Recent findings from CompTIA’s recent research, Operational Efficiency in the Channel, provide some insights. The study of 400 IT channel firms sheds light on how they are operating their businesses today, where they are functioning well, where they are not, and what steps need to be taken to optimize their shops for maximum profit.
Don’t miss Carolyn April’s presentation on operational efficiency, Oct. 10, at Channel Partners Evolution in Philadelphia. It’s part of the business strategy track. Register now! |
Consider a few data points from the study:
Three of the five reasons cited for not fully maximizing profits related to process: ineffective service delivery operations, ineffective sales processes, and ineffective financial performance tracking.
Just two in 10 respondents assessed their current state of operations as very efficient. Most (three-quarters) either claim to be mostly efficient or doing well in some areas, not so well in others. Six percent admitted being inefficient to varying degrees.

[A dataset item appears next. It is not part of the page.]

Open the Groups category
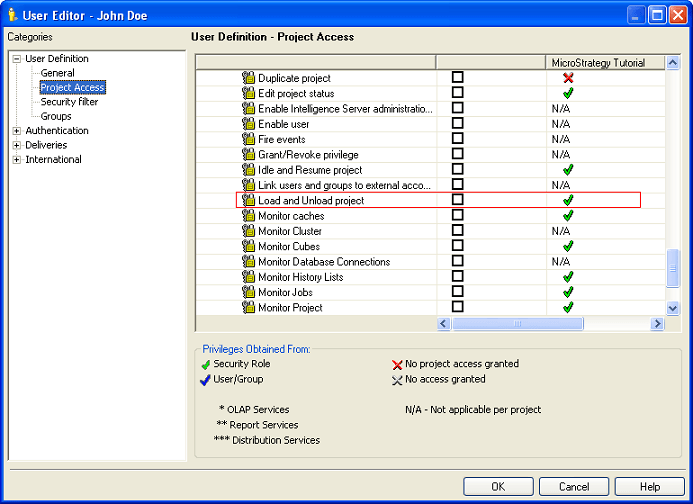 coord(56,116)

Forty-five percent of channel firms say operational complexity in their business has increased from two years ago, while 43 percent say it’s stayed the same. Just 11 percent say complexity has decreased in that time frame.

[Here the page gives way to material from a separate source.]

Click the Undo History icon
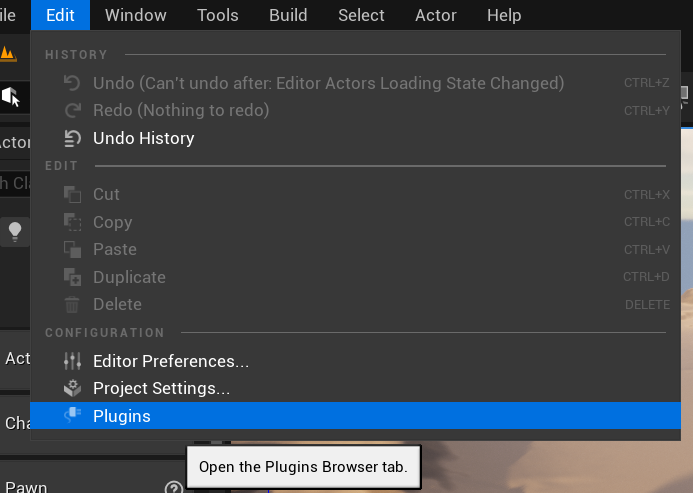The height and width of the screenshot is (493, 693). [72, 138]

The main reasons cited for increased operational complexity today include more streams of data to manage and analyze; growing pains from the expansion into new business lines and models; the introduction of emerging technologies; and more challenging customer engagements.
Of various operational functions, respondents gave themselves the highest marks for efficiency in inventory management, and the lowest grade to their sales and business development process.
Operational efficiency isn’t a sexy concept. But it is the key to fully maximizing profit and boosting the bottom line. There are concrete steps and best practices that a company can put in place to streamline operations and make sure they don’t leak percentage points in margin every quarter. For example, two-thirds of companies said they have annual staff goals and incentives to boost productivity through process efficiencies. Roughly one-third of firms rely on formalized metrics such as KPIs, scorecard-like SWOT analysis and project-management frameworks such as ITIL.
For many companies, the starting point is to take stock in how operations are running today, identify process inefficiencies or lack of process altogether, then shore up those weak spots. It’s critical to do within the context of the current business before transitioning into or adding a new business model. Transformation from a legacy transactional business to a recurring-revenue model is difficult enough; starting from a position of inefficiency only makes it tougher. Not to mention that running a tighter ship could be the difference between single- and double-digit profit margins.